◆ **TASK**
Please write out exactly the lines of the data below from the line holding "[Koncerter med For" through the line holding "Del artikel (91, 847)", and leave out the rest.

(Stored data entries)

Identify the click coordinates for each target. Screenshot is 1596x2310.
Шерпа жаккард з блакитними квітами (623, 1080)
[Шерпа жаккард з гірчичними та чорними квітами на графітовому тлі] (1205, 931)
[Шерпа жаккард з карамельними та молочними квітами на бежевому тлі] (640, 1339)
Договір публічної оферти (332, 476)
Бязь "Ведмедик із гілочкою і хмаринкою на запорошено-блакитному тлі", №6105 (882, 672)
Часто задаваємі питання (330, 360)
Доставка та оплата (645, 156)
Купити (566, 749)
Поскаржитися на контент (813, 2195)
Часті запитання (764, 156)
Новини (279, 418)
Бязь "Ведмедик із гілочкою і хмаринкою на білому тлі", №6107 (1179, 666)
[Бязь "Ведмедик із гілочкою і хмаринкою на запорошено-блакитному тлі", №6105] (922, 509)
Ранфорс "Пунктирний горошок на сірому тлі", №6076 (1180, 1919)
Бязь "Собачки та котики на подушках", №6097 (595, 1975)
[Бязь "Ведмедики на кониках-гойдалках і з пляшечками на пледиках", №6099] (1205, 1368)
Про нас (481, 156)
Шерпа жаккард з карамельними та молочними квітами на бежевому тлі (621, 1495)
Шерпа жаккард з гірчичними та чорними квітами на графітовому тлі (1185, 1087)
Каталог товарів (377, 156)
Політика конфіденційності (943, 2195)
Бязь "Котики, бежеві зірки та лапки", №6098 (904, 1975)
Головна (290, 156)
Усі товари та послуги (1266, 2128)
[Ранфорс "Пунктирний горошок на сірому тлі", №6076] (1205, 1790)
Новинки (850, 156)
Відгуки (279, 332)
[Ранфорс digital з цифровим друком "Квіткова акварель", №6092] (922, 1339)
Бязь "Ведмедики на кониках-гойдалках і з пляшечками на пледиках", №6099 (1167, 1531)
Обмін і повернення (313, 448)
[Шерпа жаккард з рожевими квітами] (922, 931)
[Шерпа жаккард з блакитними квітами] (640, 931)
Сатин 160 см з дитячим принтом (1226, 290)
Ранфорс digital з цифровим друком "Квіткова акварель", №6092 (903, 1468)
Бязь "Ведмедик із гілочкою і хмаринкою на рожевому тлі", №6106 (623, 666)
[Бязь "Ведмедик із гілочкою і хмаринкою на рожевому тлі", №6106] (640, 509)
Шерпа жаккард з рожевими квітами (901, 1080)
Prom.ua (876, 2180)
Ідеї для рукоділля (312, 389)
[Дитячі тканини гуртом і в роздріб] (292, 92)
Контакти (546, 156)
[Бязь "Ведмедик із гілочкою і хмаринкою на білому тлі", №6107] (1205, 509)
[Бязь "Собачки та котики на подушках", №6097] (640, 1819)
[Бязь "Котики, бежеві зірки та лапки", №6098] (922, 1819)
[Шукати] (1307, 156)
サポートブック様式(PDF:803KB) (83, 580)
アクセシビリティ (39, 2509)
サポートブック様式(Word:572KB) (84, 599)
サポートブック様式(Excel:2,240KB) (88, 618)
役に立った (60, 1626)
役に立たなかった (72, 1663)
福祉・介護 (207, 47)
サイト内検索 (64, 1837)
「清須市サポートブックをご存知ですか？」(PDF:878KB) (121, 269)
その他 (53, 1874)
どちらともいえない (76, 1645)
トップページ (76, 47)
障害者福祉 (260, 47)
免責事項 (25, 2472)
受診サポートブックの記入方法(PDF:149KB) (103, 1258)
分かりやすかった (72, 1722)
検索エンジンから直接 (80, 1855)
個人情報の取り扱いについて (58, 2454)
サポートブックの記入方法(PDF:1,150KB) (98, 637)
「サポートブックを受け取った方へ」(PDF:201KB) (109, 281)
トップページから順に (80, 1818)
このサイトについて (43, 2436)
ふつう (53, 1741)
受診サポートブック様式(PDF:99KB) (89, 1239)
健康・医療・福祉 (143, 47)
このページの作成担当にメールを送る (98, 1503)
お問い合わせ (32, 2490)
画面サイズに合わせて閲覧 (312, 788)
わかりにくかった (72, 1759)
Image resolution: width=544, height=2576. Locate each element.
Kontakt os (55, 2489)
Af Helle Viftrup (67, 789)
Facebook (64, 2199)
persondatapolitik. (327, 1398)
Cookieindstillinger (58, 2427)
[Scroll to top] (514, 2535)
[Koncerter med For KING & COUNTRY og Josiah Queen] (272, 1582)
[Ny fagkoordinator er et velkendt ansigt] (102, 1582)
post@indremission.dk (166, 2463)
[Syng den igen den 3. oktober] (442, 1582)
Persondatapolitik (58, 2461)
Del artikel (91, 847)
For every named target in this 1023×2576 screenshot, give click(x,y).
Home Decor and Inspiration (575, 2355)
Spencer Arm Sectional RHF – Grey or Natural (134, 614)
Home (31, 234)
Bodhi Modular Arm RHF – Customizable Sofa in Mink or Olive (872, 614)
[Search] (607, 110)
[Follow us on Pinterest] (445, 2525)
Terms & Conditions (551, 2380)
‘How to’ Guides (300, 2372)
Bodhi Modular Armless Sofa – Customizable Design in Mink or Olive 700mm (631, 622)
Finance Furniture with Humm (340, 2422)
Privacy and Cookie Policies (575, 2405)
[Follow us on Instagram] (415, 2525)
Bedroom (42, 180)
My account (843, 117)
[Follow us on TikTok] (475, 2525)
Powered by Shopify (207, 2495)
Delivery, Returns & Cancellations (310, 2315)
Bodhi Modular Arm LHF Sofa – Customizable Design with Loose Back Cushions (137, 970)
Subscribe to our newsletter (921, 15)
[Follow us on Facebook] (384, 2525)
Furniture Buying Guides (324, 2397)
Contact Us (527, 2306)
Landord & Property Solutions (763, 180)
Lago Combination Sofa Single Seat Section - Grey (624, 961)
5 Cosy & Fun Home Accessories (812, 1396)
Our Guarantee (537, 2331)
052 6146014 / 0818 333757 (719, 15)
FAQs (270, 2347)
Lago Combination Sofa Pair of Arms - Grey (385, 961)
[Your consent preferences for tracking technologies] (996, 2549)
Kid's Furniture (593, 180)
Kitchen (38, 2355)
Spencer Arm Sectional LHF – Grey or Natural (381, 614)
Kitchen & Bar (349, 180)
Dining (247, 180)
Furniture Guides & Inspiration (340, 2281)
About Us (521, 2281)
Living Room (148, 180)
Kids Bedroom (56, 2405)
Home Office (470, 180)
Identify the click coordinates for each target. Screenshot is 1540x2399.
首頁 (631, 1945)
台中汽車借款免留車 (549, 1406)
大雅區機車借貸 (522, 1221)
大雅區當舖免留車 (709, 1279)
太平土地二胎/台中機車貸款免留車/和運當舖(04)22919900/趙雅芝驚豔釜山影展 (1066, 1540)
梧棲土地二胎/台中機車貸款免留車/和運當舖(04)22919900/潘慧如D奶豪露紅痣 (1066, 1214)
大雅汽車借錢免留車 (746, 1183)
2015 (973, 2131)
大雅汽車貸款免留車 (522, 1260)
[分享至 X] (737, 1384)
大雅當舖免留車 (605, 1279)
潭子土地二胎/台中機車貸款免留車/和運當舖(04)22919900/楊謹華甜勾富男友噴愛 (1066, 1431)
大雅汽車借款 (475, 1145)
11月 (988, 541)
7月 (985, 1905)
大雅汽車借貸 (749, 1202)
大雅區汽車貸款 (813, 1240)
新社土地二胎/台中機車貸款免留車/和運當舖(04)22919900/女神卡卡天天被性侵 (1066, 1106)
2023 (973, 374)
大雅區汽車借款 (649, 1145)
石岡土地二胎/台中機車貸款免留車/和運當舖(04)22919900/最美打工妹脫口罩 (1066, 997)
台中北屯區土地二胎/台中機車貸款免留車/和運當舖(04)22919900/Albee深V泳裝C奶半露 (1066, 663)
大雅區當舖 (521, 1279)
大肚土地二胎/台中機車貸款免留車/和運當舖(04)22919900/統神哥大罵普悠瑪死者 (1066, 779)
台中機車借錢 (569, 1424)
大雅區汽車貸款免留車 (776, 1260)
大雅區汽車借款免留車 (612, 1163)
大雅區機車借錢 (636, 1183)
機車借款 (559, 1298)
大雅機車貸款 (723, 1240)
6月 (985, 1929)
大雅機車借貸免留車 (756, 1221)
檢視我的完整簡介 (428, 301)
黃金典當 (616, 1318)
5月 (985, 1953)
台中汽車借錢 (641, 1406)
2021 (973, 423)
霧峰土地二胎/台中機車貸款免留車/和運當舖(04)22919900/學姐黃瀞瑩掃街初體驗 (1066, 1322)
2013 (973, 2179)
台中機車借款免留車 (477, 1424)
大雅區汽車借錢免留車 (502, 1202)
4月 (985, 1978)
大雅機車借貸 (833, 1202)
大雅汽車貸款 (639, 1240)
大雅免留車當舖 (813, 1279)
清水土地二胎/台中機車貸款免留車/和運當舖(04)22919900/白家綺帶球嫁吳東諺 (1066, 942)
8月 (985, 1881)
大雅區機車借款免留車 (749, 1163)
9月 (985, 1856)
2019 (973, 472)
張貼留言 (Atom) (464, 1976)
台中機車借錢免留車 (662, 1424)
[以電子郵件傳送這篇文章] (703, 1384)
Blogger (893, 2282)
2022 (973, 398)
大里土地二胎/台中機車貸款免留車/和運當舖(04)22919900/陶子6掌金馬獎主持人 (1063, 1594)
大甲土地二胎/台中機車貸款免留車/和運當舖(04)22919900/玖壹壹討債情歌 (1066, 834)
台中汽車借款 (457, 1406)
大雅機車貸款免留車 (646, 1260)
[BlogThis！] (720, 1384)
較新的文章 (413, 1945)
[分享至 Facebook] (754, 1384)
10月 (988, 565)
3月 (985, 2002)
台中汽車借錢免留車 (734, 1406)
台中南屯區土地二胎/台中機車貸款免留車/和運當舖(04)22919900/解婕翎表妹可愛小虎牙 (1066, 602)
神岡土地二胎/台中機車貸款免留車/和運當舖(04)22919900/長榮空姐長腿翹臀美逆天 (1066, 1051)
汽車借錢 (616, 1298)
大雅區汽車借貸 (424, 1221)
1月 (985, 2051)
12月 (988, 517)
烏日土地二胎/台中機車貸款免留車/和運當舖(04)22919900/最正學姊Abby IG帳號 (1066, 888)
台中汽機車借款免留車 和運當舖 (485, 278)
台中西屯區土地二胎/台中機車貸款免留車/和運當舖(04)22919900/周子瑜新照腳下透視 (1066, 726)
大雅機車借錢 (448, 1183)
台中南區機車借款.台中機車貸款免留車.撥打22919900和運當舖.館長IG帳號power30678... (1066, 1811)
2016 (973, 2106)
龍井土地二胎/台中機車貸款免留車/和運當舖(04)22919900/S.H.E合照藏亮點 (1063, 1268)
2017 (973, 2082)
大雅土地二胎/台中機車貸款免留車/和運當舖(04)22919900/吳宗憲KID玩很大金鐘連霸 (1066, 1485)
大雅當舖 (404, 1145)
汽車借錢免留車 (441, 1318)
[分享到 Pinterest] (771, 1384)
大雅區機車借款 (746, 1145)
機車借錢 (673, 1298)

◆ **ANSWER TO THE PROBLEM**
[Koncerter med For KING & COUNTRY og Josiah Queen] (272, 1582)
[Ny fagkoordinator er et velkendt ansigt] (102, 1582)
post@indremission.dk (166, 2463)
[Syng den igen den 3. oktober] (442, 1582)
Persondatapolitik (58, 2461)
Del artikel (91, 847)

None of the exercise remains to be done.